Which fits my truck?

Depends on truck class. For midsize trucks (Toyota Tacoma, Ford Ranger, Chevy Colorado, Nissan Frontier, Jeep Gladiator, Honda Ridgeline) — Kimbo 6 fits, Northern Lite does NOT offer a product for this class. For short-bed half-tons (F-150 SuperCrew, Ram 1500, Chevy/GMC 1500, Tundra CrewMax) — Kimbo 6 fits cleanly, Northern Lite 610 fits (their only half-ton product), and Kimbo 8 fits if you want the queen bed + wet bath spec. For 1-ton short bed (F-350 SRW, Silverado/Sierra 3500 SRW, Ram 3500 SRW) — Kimbo 8 fits with the most payload margin, and Northern Lite 8-11 EX or Sportsman Plus is designed for exactly this class. For 1-ton long bed and dual-rear-wheel — Kimbo 8 fits, and Northern Lite 9-6 or 10-2 EX is engineered for these trucks. Bottom line: Kimbo covers more truck classes (midsize + half-ton + 1-ton), Northern Lite has a deeper product lineup within the 1-ton class specifically.

Is Northern Lite more expensive than Kimbo?

Yes, meaningfully, across every comparable class. Kimbo 6 starts at $27,990 vs Northern Lite 610 at $44,200 MSRP — Kimbo is $16,210 cheaper. At the queen-bed wet-bath spec class: Kimbo 8 at $42,990 vs NL 8-11 Sportsman Plus at $61,740 (Kimbo $18,750 cheaper), or vs NL 8-11 EX Limited Edition at $73,150 (Kimbo $30,160 cheaper), or vs NL 10-2 EX Limited Edition at $76,630 (Kimbo $33,640 cheaper). The price gap reflects different production models: Northern Lite is a higher-volume production shop with 20+ years of tooling refinement, premium interior materials (Sapele hardwood, leatherette), larger amenity spec (33 gal fresh water, 20K BTU furnace, 11K BTU A/C option, built-in Onan LP generator option), and a 6-year warranty. Kimbo is a hand-built small-batch shop with single-material construction that carries meaningfully higher labor content per unit but lower material and amenity spec. Neither price is "wrong" — both reflect what the product genuinely costs to build.

Does Northern Lite have a bigger dealer network?

Yes. Northern Lite has an established dealer network across Canada and the US built over 50+ years of production, which matters for service coverage, warranty work, and eventual resale. Kimbo is factory-direct out of Bellingham, Washington — you talk to the people who actually built your unit for service and support, but there is no dealer network in the traditional RV sense. For buyers who prioritize local dealer access for warranty work, Northern Lite has the meaningful advantage. For buyers who prefer factory-direct communication and don't mind traveling to Bellingham or arranging remote support for major work, Kimbo's model is a feature rather than a limitation.

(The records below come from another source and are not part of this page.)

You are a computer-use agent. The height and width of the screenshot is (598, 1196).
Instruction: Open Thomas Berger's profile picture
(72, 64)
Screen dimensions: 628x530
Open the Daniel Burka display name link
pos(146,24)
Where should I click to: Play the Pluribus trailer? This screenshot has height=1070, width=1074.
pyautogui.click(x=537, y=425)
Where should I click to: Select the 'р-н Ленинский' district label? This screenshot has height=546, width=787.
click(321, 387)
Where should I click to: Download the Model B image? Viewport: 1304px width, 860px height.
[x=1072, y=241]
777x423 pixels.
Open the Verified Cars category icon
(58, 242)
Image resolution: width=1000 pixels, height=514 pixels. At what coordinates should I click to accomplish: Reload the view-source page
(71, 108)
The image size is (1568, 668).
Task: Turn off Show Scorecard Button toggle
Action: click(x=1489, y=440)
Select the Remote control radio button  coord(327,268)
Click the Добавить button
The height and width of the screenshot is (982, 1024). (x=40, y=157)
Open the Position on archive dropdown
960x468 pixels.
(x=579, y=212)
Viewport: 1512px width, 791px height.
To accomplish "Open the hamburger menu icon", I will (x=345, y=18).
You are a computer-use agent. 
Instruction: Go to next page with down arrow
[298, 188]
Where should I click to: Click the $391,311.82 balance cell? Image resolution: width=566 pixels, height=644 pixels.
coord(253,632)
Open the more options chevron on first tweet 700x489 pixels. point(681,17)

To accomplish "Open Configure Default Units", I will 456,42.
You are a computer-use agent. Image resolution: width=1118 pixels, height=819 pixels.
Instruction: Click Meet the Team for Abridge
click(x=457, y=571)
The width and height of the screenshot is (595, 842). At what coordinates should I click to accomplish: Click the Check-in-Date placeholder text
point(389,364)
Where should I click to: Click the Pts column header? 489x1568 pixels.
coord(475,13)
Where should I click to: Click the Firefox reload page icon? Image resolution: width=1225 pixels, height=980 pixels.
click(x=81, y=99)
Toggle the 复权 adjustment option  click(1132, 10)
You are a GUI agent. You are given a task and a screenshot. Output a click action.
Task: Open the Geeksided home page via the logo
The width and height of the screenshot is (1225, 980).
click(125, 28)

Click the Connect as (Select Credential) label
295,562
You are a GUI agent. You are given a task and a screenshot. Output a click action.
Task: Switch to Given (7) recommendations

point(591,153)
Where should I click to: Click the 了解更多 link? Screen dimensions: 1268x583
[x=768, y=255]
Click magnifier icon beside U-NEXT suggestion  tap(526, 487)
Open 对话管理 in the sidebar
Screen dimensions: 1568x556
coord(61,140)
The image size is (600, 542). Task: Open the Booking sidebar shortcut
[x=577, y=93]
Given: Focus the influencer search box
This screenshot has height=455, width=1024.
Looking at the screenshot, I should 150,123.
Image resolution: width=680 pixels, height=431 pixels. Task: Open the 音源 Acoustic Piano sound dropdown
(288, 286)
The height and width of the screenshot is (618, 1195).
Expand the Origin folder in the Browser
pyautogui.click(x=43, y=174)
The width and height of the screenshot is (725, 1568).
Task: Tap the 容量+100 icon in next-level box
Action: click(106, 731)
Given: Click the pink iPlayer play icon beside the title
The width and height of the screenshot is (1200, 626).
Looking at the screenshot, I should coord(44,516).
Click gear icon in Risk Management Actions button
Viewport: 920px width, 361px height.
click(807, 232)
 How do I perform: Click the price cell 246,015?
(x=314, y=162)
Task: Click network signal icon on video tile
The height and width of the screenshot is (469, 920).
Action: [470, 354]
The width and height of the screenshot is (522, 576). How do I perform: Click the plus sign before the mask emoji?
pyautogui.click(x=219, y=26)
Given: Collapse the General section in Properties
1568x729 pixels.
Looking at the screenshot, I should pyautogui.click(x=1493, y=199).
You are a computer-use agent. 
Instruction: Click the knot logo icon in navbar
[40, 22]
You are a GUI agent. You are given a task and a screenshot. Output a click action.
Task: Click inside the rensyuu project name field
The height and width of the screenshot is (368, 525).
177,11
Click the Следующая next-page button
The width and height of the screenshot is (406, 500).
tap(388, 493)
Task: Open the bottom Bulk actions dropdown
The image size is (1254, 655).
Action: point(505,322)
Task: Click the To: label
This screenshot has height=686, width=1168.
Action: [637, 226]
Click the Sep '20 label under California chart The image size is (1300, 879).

Who should pick Northern Lite?

Owners prioritizing an established 50+ year production brand with 2-piece "no-leak" molded fiberglass construction, a 6-year manufacturer warranty, premium interior materials (Sapele hardwood, leatherette seating, S4 Deluxe Dometic windows), larger amenity spec (33 gal fresh water, 20K BTU furnace, 11K BTU air conditioning option, built-in Onan LP generator option), a wet bath as standard on every model, and access to an established Canadian + US dealer network for service coverage and warranty work. NL is particularly strong for full-size and 1-ton truck owners who want the premium interior + full-amenity spec and don't mind the weight penalty — a 3,510 lb dry 10-2 EX Limited Edition on a properly-specced dual-rear-wheel truck is a genuinely luxurious full-time-capable camper. NL is also the natural pick for buyers who prefer a molded fiberglass shell aesthetic over a riveted aluminum finish.

Who should pick Kimbo?

Owners prioritizing pure single-material aluminum monocoque construction, dramatically lower weight for comparable spec class (K6 at ~830 lb vs NL 610 at 1,490 lb; K8 at 1,125 lb vs NL's queen-bed wet-bath products at 2,710-3,510 lb), fit across midsize + half-ton + full-size + 1-ton trucks (Northern Lite doesn't build a midsize-truck product at all), long-term panel-level repairability with standard 5052 aluminum sheet at any auto-body or aircraft shop, US-made hand-built provenance with factory-direct service, and a $16,000-33,000 lower price point by comparable class. Kimbo is particularly strong for buyers running midsize trucks where NL isn't an option, half-ton owners who want the queen-bed wet-bath spec at half the weight of NL's 1-ton products, and long-horizon owners who plan a decade-plus of use with panel-level repair over time.